Data extracted from a collection:
■ ■ ■

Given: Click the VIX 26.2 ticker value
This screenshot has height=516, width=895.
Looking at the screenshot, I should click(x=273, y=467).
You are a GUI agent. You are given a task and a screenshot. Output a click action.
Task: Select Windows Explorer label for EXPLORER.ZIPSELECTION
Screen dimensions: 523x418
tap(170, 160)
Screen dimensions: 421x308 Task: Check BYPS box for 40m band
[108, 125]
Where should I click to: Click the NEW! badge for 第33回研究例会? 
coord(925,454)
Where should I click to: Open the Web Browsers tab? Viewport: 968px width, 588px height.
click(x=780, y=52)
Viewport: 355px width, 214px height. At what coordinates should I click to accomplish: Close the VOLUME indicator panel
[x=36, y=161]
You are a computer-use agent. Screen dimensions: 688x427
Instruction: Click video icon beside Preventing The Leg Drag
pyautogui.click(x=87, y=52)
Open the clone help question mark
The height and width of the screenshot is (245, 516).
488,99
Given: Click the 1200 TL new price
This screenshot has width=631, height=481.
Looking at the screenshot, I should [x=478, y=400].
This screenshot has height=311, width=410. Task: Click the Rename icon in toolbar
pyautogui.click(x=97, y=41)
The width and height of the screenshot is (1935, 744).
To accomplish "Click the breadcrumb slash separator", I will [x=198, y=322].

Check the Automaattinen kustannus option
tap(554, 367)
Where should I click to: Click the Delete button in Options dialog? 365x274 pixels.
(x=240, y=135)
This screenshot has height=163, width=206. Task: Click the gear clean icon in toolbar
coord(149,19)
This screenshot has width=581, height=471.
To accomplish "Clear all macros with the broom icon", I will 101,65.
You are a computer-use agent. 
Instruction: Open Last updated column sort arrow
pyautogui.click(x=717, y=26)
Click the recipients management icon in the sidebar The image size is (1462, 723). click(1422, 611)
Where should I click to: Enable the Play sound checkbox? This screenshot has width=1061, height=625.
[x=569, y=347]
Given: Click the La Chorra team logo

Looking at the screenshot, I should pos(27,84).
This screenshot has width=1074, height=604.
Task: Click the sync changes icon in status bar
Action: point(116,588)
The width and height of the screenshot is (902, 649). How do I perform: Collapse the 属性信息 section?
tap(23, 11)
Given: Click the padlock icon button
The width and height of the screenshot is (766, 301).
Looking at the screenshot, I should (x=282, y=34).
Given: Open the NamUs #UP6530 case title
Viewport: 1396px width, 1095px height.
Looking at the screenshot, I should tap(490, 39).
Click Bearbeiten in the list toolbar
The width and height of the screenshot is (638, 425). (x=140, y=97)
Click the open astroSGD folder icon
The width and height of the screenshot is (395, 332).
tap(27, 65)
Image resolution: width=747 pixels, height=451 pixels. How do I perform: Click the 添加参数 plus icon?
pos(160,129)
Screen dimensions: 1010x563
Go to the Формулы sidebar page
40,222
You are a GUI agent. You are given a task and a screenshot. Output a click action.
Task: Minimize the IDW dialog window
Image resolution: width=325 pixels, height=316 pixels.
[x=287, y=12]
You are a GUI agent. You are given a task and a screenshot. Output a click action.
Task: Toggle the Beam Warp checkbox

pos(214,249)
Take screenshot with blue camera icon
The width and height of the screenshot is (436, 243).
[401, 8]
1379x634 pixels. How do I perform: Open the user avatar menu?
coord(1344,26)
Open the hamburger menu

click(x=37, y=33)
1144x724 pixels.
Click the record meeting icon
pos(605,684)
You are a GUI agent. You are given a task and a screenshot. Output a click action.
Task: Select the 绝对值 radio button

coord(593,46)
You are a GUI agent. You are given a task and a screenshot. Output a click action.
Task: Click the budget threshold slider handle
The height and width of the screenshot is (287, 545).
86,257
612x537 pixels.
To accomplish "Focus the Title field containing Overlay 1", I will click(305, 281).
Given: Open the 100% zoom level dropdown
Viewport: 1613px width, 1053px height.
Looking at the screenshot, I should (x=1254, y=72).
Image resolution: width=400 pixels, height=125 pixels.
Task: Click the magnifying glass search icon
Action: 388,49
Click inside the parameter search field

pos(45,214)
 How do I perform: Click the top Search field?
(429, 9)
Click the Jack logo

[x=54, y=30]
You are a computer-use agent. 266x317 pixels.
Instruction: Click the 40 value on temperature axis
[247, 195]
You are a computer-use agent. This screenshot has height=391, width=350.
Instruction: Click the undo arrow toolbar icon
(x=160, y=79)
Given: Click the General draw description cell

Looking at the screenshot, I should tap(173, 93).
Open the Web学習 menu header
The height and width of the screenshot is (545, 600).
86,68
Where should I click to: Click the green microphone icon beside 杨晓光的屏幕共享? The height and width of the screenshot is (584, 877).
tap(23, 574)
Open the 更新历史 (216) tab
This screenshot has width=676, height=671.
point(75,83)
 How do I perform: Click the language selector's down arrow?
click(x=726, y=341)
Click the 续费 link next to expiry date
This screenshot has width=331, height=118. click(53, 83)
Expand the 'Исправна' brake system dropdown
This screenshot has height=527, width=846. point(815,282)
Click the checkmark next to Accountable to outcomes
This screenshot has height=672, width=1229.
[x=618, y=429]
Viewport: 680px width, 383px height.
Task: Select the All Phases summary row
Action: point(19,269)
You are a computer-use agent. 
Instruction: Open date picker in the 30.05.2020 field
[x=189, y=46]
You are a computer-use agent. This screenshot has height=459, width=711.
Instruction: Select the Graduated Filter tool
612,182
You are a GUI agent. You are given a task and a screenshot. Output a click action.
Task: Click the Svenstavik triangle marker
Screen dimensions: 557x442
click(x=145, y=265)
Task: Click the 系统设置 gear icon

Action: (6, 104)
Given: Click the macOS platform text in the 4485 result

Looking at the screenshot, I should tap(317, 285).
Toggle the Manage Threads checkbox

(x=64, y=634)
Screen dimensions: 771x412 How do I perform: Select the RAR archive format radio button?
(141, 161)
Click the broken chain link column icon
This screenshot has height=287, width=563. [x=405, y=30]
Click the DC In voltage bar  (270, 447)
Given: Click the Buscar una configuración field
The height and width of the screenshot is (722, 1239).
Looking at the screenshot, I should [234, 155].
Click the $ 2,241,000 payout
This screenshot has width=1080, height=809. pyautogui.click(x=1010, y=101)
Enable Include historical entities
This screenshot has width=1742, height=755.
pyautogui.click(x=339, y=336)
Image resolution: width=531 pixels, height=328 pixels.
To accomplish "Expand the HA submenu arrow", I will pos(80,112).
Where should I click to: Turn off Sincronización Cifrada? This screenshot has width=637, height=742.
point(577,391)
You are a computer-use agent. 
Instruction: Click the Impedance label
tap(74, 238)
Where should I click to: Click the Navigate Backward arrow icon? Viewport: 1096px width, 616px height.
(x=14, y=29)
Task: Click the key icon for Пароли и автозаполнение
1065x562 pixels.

■ ■ ■

Rewrite all of the entries above, swapping every "Instruction" for "Directive" and leaving everything else unchanged.

Given: Click the VIX 26.2 ticker value
This screenshot has height=516, width=895.
Looking at the screenshot, I should click(x=273, y=467).
You are a GUI agent. You are given a task and a screenshot. Output a click action.
Task: Select Windows Explorer label for EXPLORER.ZIPSELECTION
Screen dimensions: 523x418
tap(170, 160)
Screen dimensions: 421x308 Task: Check BYPS box for 40m band
[108, 125]
Where should I click to: Click the NEW! badge for 第33回研究例会? 
coord(925,454)
Where should I click to: Open the Web Browsers tab? Viewport: 968px width, 588px height.
click(x=780, y=52)
Viewport: 355px width, 214px height. At what coordinates should I click to accomplish: Close the VOLUME indicator panel
[x=36, y=161]
You are a computer-use agent. Screen dimensions: 688x427
Directive: Click video icon beside Preventing The Leg Drag
pyautogui.click(x=87, y=52)
Open the clone help question mark
The height and width of the screenshot is (245, 516).
488,99
Given: Click the 1200 TL new price
This screenshot has width=631, height=481.
Looking at the screenshot, I should [x=478, y=400].
This screenshot has height=311, width=410. Task: Click the Rename icon in toolbar
pyautogui.click(x=97, y=41)
The width and height of the screenshot is (1935, 744).
To accomplish "Click the breadcrumb slash separator", I will [x=198, y=322].

Check the Automaattinen kustannus option
tap(554, 367)
Where should I click to: Click the Delete button in Options dialog? 365x274 pixels.
(x=240, y=135)
This screenshot has height=163, width=206. Task: Click the gear clean icon in toolbar
coord(149,19)
This screenshot has width=581, height=471.
To accomplish "Clear all macros with the broom icon", I will 101,65.
You are a computer-use agent. 
Directive: Open Last updated column sort arrow
pyautogui.click(x=717, y=26)
Click the recipients management icon in the sidebar The image size is (1462, 723). click(1422, 611)
Where should I click to: Enable the Play sound checkbox? This screenshot has width=1061, height=625.
[x=569, y=347]
Given: Click the La Chorra team logo

Looking at the screenshot, I should pos(27,84).
This screenshot has width=1074, height=604.
Task: Click the sync changes icon in status bar
Action: point(116,588)
The width and height of the screenshot is (902, 649). How do I perform: Collapse the 属性信息 section?
tap(23, 11)
Given: Click the padlock icon button
The width and height of the screenshot is (766, 301).
Looking at the screenshot, I should (x=282, y=34).
Given: Open the NamUs #UP6530 case title
Viewport: 1396px width, 1095px height.
Looking at the screenshot, I should tap(490, 39).
Click Bearbeiten in the list toolbar
The width and height of the screenshot is (638, 425). (x=140, y=97)
Click the open astroSGD folder icon
The width and height of the screenshot is (395, 332).
tap(27, 65)
Image resolution: width=747 pixels, height=451 pixels. How do I perform: Click the 添加参数 plus icon?
pos(160,129)
Screen dimensions: 1010x563
Go to the Формулы sidebar page
40,222
You are a GUI agent. You are given a task and a screenshot. Output a click action.
Task: Minimize the IDW dialog window
Image resolution: width=325 pixels, height=316 pixels.
[x=287, y=12]
You are a GUI agent. You are given a task and a screenshot. Output a click action.
Task: Toggle the Beam Warp checkbox

pos(214,249)
Take screenshot with blue camera icon
The width and height of the screenshot is (436, 243).
[401, 8]
1379x634 pixels. How do I perform: Open the user avatar menu?
coord(1344,26)
Open the hamburger menu

click(x=37, y=33)
1144x724 pixels.
Click the record meeting icon
pos(605,684)
You are a GUI agent. You are given a task and a screenshot. Output a click action.
Task: Select the 绝对值 radio button

coord(593,46)
You are a GUI agent. You are given a task and a screenshot. Output a click action.
Task: Click the budget threshold slider handle
The height and width of the screenshot is (287, 545).
86,257
612x537 pixels.
To accomplish "Focus the Title field containing Overlay 1", I will click(305, 281).
Given: Open the 100% zoom level dropdown
Viewport: 1613px width, 1053px height.
Looking at the screenshot, I should (x=1254, y=72).
Image resolution: width=400 pixels, height=125 pixels.
Task: Click the magnifying glass search icon
Action: 388,49
Click inside the parameter search field

pos(45,214)
 How do I perform: Click the top Search field?
(429, 9)
Click the Jack logo

[x=54, y=30]
You are a computer-use agent. 266x317 pixels.
Directive: Click the 40 value on temperature axis
[247, 195]
You are a computer-use agent. This screenshot has height=391, width=350.
Directive: Click the undo arrow toolbar icon
(x=160, y=79)
Given: Click the General draw description cell

Looking at the screenshot, I should tap(173, 93).
Open the Web学習 menu header
The height and width of the screenshot is (545, 600).
86,68
Where should I click to: Click the green microphone icon beside 杨晓光的屏幕共享? The height and width of the screenshot is (584, 877).
tap(23, 574)
Open the 更新历史 (216) tab
This screenshot has width=676, height=671.
point(75,83)
 How do I perform: Click the language selector's down arrow?
click(x=726, y=341)
Click the 续费 link next to expiry date
This screenshot has width=331, height=118. click(53, 83)
Expand the 'Исправна' brake system dropdown
This screenshot has height=527, width=846. point(815,282)
Click the checkmark next to Accountable to outcomes
This screenshot has height=672, width=1229.
[x=618, y=429]
Viewport: 680px width, 383px height.
Task: Select the All Phases summary row
Action: point(19,269)
You are a computer-use agent. 
Directive: Open date picker in the 30.05.2020 field
[x=189, y=46]
You are a computer-use agent. This screenshot has height=459, width=711.
Directive: Select the Graduated Filter tool
612,182
You are a GUI agent. You are given a task and a screenshot. Output a click action.
Task: Click the Svenstavik triangle marker
Screen dimensions: 557x442
click(x=145, y=265)
Task: Click the 系统设置 gear icon

Action: (6, 104)
Given: Click the macOS platform text in the 4485 result

Looking at the screenshot, I should tap(317, 285).
Toggle the Manage Threads checkbox

(x=64, y=634)
Screen dimensions: 771x412 How do I perform: Select the RAR archive format radio button?
(141, 161)
Click the broken chain link column icon
This screenshot has height=287, width=563. [x=405, y=30]
Click the DC In voltage bar  (270, 447)
Given: Click the Buscar una configuración field
The height and width of the screenshot is (722, 1239).
Looking at the screenshot, I should [234, 155].
Click the $ 2,241,000 payout
This screenshot has width=1080, height=809. pyautogui.click(x=1010, y=101)
Enable Include historical entities
This screenshot has width=1742, height=755.
pyautogui.click(x=339, y=336)
Image resolution: width=531 pixels, height=328 pixels.
To accomplish "Expand the HA submenu arrow", I will pos(80,112).
Where should I click to: Turn off Sincronización Cifrada? This screenshot has width=637, height=742.
point(577,391)
You are a computer-use agent. 
Directive: Click the Impedance label
tap(74, 238)
Where should I click to: Click the Navigate Backward arrow icon? Viewport: 1096px width, 616px height.
(x=14, y=29)
Task: Click the key icon for Пароли и автозаполнение
1065x562 pixels.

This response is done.